You could also imagine a remote-controlled cage, which will be open or closed at different times, but is not openable. (Because the player cannot type “open cage” or “close cage” directly.)

EDIT: I see matt w already covered this.

Sorry for the delay in response here in terms of giving my thanks to everyone for your thoughts. I think I’m getting a better way to internalize it so I can present it as idioms.

Personally, I suspect that the reason that the standard rules treat “has an open/closed state” as a separated property from “can be opened or closed by an actor” is specifically because puzzles involving doors that can only be opened by flipping a switch located elsewhere are popular to the point of cliché in certain subgenres of IF.
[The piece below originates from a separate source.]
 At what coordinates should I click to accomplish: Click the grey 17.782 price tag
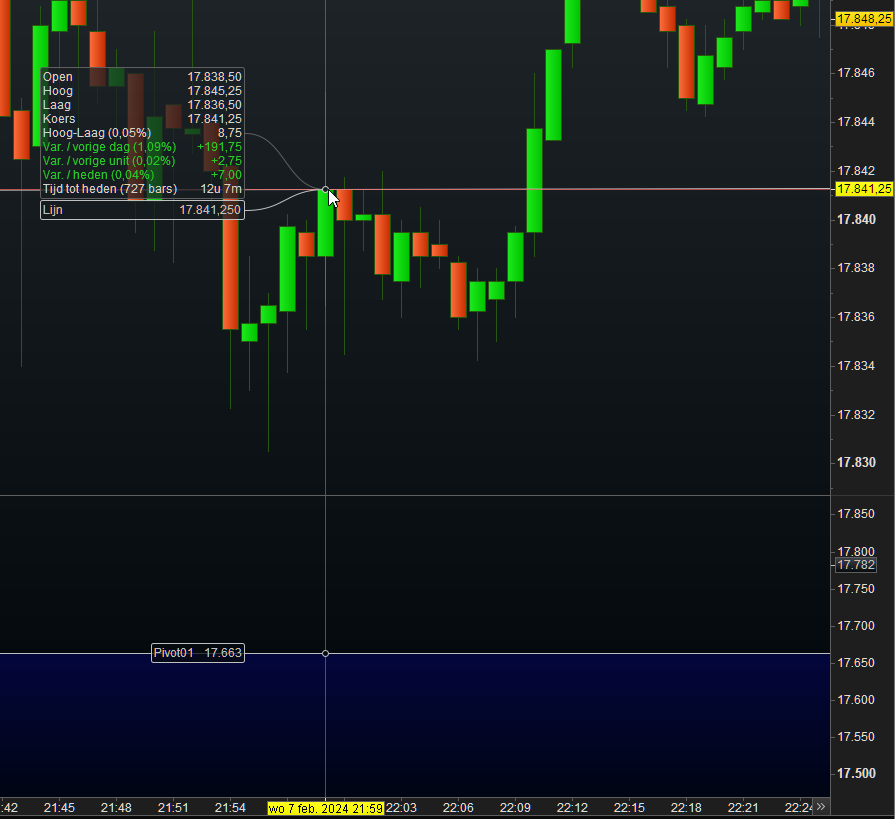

Also something that may be tripping you up - “can be” is often most useful when defining a kind where not every kind has that property.

[code]A bauble is a kind of thing. A bauble can be valuable.

The glass bead is a bauble.
The geode is a bauble. The geode is valuable.

After examining a bauble, say “Hmn, wonder if this might be worth something? You should have it analyzed.”[/code]

“Can be” is also useful to give something a property that it normally doesn’t have.

[code]The flashlight is a device. The flashlight can be lit.

After switching on the flashlight, now the noun is lit.[/code]

Think of it this way:

“Can be X” gives the item the potential to be X, but it does not automatically make it X.